* _Work to complete_
The line containing "Task: Click the Index button" marks the start. Restate it and every following line through the end of the records exactly, and nothing else, leaving out the pictures.
--------------------------------------------------
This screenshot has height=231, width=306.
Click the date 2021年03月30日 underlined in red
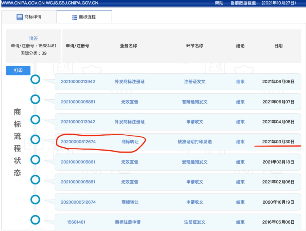[279, 142]
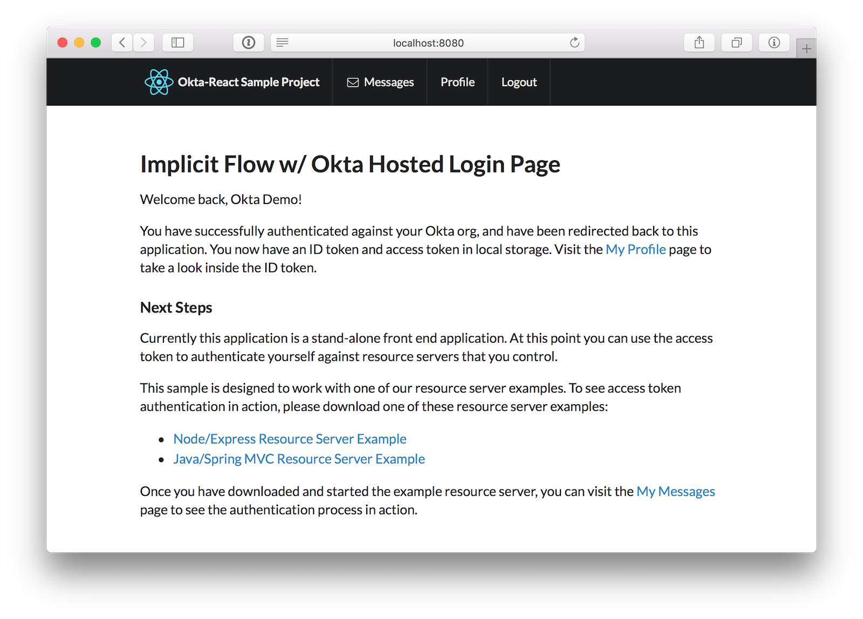Click the Okta-React Sample Project title
The height and width of the screenshot is (619, 863).
click(249, 82)
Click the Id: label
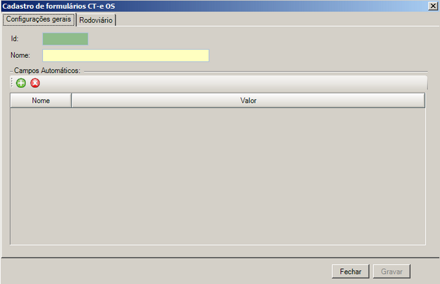Screen dimensions: 440x284 (14, 38)
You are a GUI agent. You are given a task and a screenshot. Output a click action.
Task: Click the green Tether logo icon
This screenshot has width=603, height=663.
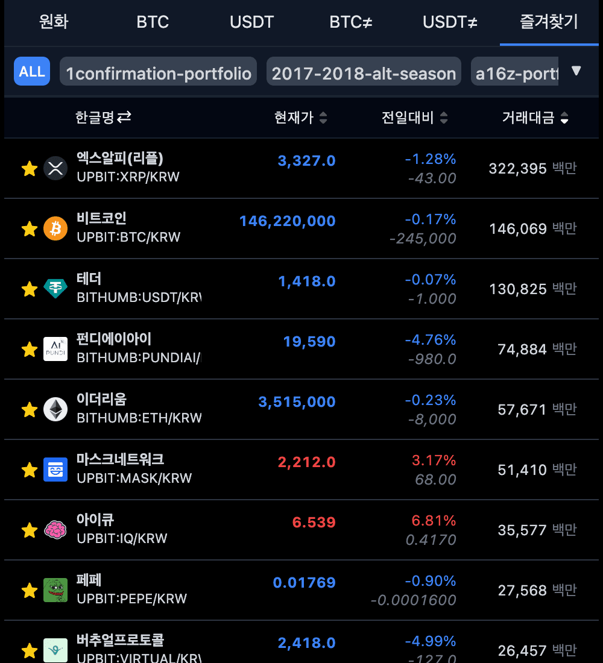tap(55, 289)
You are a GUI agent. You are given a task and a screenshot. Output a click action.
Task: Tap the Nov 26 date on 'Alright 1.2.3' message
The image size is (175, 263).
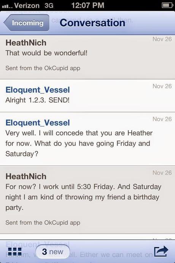[x=162, y=86]
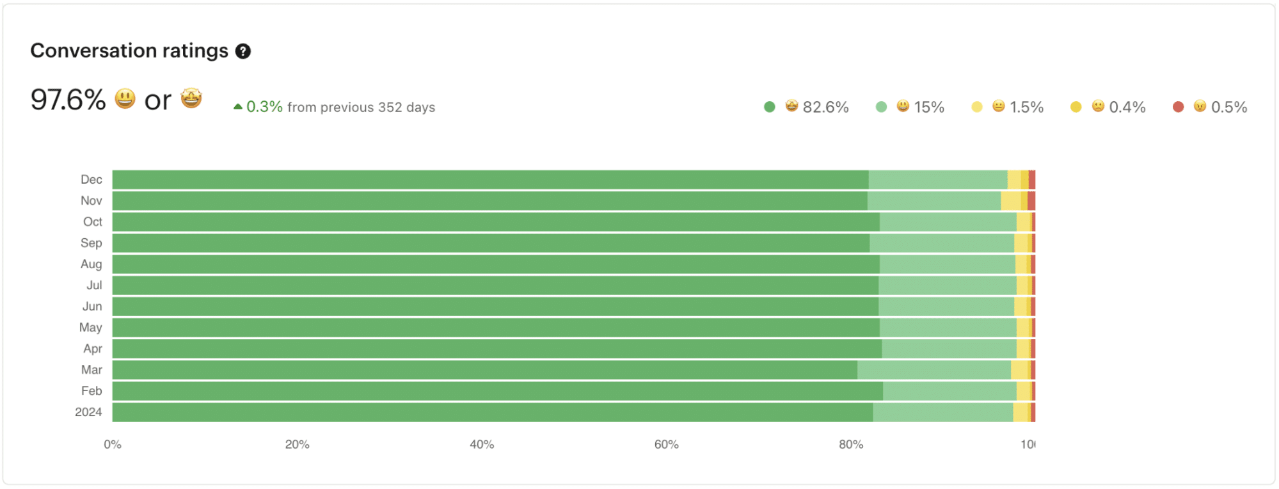The width and height of the screenshot is (1279, 489).
Task: Toggle the light green 15% legend dot
Action: [x=881, y=107]
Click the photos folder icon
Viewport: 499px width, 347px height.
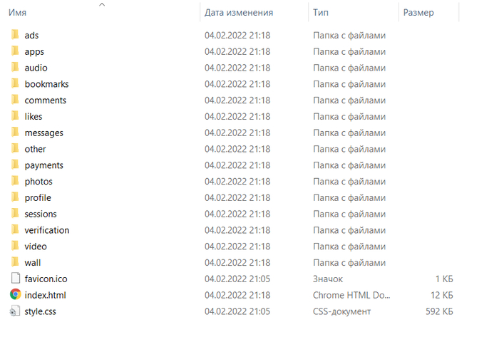coord(15,180)
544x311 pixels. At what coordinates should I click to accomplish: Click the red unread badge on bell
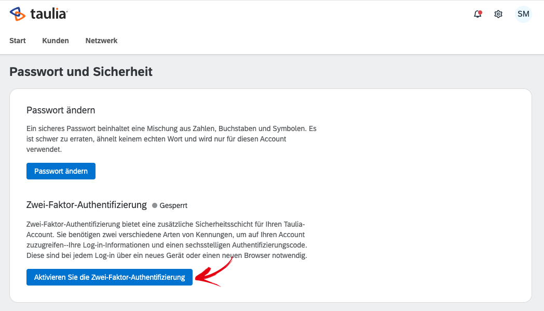pyautogui.click(x=480, y=12)
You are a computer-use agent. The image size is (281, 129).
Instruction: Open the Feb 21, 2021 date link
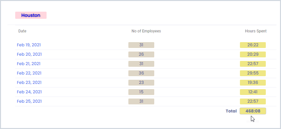click(x=29, y=64)
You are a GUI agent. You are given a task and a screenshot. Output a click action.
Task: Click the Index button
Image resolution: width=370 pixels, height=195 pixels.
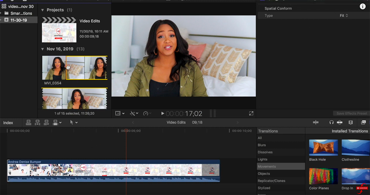(x=8, y=123)
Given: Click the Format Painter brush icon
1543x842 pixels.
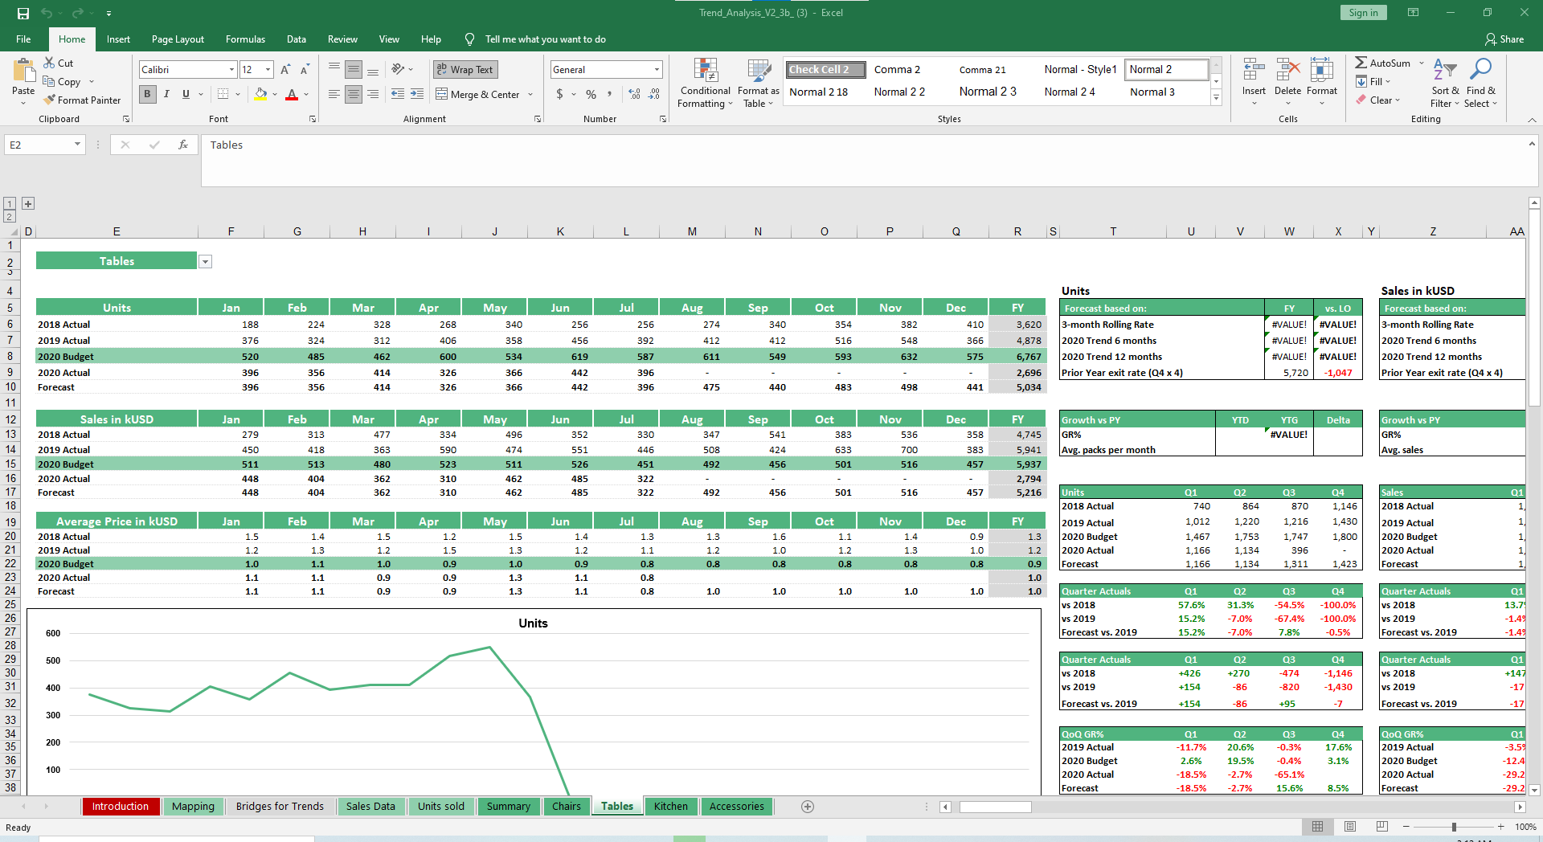Looking at the screenshot, I should click(x=50, y=100).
--------------------------------------------------
* _Problem solution_
Task: Click the Index button
Image resolution: width=370 pixels, height=195 pixels.
(x=8, y=123)
Given: Click the Format Painter brush icon
1543x842 pixels.
Looking at the screenshot, I should click(x=50, y=100).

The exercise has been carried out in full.